PASSAGE SHOWN section start

This teaches us all — pro-nuclear experts and anti-nuclear activists alike — a crucial lesson. Fukushima should not be seen as a statistical aberration; a once-in-a-million-years event. Indeed, it is the very culmination of modernity’s development into a risk society, and a tragic manifestation of Murphy’s Law at the level of nuclear engineering. The Atomic Age itself, we should never forget, was seen by many modernists as the very pinnacle of scientific and technological progress — a Brave New World of cheap, clean and abundant energy.
To a great extent, this was true. Nuclear power fueled Japan’s economic take-off in the 1970s; without it, the country would have relied on expensive (and high-carbon) imports of fossil fuels. In quite a direct way, the ingenuity of the engineers who built Tokyo’s swaying skyscrapers rested upon the economic foundation of its nuclear project, and this is what set the impact of Japan’s earthquake and tsunami apart from the impacts of those in less developed countries, like Haiti and Indonesia.

PASSAGE SHOWN section end
DATA RECORDS section start

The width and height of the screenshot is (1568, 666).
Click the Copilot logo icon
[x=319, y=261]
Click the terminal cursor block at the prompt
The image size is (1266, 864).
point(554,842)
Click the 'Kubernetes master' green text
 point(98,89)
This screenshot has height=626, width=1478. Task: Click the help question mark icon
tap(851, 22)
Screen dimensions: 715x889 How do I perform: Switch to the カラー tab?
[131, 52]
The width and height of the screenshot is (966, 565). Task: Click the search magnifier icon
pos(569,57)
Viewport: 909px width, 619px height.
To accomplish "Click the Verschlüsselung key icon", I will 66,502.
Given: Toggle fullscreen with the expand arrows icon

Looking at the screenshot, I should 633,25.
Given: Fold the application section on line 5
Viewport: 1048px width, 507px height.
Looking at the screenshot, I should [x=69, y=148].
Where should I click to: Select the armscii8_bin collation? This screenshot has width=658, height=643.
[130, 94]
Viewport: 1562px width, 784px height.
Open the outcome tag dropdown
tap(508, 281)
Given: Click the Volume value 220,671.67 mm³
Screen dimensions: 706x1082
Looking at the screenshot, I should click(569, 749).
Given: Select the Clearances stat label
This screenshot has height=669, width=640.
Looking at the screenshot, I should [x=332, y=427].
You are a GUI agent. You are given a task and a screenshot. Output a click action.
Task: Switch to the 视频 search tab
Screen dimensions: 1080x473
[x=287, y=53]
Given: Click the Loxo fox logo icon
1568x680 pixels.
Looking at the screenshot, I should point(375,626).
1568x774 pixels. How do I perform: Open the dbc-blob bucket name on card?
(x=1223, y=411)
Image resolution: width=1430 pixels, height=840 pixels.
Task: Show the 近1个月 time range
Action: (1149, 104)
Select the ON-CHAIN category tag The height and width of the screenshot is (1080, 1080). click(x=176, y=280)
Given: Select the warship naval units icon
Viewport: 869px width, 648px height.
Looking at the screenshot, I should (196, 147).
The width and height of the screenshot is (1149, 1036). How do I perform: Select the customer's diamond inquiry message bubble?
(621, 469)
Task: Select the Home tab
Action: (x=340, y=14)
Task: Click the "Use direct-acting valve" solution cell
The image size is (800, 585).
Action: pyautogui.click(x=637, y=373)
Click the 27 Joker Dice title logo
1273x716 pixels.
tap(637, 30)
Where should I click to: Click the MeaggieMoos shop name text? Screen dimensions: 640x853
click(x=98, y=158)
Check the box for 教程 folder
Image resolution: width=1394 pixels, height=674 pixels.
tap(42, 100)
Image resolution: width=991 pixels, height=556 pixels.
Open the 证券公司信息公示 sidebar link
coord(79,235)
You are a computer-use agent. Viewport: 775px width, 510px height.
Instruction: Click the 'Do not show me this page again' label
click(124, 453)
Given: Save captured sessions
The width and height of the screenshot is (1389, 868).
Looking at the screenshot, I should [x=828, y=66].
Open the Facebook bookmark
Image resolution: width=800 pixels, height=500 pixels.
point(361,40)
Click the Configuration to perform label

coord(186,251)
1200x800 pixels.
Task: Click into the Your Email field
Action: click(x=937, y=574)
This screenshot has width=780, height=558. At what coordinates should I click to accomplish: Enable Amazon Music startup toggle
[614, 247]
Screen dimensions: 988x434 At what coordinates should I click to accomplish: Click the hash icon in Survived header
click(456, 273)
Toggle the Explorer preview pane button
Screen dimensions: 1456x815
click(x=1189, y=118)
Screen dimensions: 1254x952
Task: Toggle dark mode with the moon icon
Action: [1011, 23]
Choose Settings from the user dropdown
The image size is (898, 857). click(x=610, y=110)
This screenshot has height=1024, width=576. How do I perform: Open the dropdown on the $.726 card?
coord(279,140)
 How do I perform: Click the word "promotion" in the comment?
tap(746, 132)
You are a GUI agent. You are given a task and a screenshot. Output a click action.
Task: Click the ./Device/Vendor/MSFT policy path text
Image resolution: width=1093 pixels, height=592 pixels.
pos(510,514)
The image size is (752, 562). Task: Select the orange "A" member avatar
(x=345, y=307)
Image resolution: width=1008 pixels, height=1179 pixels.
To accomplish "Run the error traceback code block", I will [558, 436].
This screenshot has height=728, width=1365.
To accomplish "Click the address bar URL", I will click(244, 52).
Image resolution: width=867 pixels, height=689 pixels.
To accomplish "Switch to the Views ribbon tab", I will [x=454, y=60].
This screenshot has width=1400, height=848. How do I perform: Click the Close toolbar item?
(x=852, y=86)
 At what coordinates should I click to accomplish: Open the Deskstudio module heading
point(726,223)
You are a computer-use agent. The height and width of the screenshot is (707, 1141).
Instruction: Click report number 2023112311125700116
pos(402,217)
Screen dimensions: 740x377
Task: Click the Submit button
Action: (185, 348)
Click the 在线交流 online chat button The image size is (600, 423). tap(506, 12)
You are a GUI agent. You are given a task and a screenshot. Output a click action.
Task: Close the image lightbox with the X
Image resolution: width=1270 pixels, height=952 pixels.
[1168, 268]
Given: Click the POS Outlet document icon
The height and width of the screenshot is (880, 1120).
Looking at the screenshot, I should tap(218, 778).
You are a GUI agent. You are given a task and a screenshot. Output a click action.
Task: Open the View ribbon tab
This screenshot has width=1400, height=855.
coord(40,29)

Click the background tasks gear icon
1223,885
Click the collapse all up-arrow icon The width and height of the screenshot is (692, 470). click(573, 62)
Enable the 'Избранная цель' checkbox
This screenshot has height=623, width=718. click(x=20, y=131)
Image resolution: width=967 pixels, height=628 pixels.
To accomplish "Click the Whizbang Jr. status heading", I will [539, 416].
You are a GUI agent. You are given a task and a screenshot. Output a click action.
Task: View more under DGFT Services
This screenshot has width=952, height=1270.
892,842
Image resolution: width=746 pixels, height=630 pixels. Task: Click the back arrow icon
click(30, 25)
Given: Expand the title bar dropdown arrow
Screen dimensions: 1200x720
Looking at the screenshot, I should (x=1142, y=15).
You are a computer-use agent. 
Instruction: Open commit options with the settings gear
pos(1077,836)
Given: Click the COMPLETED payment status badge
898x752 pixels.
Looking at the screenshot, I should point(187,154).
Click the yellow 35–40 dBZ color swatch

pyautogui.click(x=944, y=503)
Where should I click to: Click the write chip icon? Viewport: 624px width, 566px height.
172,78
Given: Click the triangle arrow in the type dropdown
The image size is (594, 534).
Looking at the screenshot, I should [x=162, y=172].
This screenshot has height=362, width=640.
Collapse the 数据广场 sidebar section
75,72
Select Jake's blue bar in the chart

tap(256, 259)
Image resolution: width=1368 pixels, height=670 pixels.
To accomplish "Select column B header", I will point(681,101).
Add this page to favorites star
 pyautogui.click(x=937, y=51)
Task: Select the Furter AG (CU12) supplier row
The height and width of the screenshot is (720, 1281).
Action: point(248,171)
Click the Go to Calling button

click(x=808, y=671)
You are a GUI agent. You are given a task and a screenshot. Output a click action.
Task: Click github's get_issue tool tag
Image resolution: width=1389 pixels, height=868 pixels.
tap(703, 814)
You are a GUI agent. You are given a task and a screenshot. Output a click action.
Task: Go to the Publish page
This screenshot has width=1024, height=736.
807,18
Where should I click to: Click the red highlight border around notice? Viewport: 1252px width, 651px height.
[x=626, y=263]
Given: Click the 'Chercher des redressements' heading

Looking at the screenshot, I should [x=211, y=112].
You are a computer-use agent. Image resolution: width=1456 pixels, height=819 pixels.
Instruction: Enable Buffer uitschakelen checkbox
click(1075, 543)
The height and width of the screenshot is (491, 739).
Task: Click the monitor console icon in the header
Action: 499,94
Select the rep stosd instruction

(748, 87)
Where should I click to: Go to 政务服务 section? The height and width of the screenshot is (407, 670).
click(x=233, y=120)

DATA RECORDS section end

WORK REQUEST> Return the section of the Fukushima passage starting at "To a great extent, this" and ending at "Haiti and Indonesia.", copied word for word.

EXERCISE ANSWER>
To a great extent, this was true. Nuclear power fueled Japan’s economic take-off in the 1970s; without it, the country would have relied on expensive (and high-carbon) imports of fossil fuels. In quite a direct way, the ingenuity of the engineers who built Tokyo’s swaying skyscrapers rested upon the economic foundation of its nuclear project, and this is what set the impact of Japan’s earthquake and tsunami apart from the impacts of those in less developed countries, like Haiti and Indonesia.